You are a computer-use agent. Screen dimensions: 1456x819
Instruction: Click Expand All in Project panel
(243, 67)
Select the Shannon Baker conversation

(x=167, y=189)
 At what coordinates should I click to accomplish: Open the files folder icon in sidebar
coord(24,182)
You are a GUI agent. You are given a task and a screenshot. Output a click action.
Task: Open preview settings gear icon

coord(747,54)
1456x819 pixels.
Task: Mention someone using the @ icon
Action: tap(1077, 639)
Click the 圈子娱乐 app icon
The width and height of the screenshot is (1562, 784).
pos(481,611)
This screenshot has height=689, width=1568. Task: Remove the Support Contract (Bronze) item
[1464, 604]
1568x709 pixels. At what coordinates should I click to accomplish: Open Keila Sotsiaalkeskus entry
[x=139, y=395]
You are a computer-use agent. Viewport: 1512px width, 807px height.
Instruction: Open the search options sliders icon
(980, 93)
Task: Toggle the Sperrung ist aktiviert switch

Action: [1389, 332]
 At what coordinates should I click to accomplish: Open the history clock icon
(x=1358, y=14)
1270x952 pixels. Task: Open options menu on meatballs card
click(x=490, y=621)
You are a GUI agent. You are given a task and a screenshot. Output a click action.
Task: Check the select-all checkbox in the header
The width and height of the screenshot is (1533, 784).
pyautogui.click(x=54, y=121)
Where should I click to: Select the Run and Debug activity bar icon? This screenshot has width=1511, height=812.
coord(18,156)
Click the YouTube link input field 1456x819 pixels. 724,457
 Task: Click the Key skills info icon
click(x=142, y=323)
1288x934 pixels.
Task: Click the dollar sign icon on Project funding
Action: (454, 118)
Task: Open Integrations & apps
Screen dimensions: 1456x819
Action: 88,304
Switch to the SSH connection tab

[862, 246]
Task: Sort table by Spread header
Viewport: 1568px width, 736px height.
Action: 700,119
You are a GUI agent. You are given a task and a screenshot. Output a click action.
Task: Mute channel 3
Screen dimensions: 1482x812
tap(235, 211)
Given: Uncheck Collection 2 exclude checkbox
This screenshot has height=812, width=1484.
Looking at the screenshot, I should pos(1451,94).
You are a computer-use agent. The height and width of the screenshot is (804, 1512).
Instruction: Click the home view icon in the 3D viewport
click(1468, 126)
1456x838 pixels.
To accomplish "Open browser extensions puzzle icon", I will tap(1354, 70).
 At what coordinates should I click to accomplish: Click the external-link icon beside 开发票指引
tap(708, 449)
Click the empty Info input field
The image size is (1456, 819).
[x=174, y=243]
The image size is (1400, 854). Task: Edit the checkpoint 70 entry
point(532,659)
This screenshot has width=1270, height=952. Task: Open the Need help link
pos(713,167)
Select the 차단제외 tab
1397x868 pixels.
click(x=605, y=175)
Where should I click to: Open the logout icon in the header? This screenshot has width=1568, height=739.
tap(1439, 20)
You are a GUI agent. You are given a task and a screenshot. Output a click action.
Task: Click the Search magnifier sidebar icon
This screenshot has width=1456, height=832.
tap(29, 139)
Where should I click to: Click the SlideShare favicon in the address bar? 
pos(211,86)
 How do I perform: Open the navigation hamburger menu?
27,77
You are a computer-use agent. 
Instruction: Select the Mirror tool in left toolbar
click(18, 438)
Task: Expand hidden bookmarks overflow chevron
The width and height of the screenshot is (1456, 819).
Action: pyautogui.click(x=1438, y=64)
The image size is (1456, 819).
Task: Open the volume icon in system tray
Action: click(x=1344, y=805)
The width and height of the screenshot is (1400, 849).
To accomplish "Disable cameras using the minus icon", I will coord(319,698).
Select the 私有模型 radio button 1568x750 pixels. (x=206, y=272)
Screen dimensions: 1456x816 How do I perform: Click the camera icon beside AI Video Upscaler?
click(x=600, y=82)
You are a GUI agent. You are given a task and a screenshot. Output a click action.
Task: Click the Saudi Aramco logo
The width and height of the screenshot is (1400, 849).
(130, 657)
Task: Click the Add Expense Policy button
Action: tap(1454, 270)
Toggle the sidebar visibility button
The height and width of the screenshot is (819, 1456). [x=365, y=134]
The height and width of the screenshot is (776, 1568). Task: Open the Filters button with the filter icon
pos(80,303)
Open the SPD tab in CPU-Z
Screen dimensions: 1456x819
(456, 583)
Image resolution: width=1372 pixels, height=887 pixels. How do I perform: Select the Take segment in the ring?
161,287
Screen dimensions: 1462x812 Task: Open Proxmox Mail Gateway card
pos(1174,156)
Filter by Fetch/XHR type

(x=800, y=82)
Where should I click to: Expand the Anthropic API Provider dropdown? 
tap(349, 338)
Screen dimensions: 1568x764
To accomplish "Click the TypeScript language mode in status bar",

|---|

■ **WHAT IS EXPECTED**
If a line in the material above contains the word "input", copy it.

■ **RESULT**
Click the YouTube link input field 1456x819 pixels. 724,457
Click the empty Info input field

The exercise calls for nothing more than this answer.